BEGIN Data
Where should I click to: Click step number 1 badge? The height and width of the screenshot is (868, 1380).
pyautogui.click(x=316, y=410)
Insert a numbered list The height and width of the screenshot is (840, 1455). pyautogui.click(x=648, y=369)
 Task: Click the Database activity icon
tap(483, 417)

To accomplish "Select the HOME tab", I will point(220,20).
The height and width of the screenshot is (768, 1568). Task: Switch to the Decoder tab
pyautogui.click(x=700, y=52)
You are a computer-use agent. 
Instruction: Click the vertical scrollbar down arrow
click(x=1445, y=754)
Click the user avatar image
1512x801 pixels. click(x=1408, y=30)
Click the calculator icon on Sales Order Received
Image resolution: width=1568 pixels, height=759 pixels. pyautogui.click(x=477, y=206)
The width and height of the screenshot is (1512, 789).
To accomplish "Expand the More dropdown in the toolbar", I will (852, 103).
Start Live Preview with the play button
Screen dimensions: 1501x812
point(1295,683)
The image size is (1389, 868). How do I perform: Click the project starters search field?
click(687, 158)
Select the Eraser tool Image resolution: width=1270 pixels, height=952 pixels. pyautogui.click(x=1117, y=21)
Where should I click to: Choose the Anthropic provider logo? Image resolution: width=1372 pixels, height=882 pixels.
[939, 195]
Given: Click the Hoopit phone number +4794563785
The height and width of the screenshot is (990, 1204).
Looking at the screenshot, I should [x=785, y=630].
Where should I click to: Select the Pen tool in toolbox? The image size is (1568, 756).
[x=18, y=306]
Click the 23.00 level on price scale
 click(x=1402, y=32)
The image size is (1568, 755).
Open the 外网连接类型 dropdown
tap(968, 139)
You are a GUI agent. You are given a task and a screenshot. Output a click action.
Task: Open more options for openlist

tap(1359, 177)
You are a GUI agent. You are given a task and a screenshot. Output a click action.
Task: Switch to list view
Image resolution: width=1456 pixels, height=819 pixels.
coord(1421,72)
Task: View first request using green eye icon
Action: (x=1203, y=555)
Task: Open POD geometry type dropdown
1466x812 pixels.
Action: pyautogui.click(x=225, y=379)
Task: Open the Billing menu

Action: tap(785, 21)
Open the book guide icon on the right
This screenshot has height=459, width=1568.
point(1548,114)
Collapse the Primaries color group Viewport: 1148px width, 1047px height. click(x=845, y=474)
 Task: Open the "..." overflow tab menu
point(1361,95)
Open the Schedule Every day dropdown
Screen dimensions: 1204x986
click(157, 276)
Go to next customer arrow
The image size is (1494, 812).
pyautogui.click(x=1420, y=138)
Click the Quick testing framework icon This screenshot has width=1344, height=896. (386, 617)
END Data
## Task instructions
Using the listing above, return all lines where the word "accomplish" occurs.

## Finished task
To accomplish "Select the HOME tab", I will point(220,20).
To accomplish "Expand the More dropdown in the toolbar", I will (852, 103).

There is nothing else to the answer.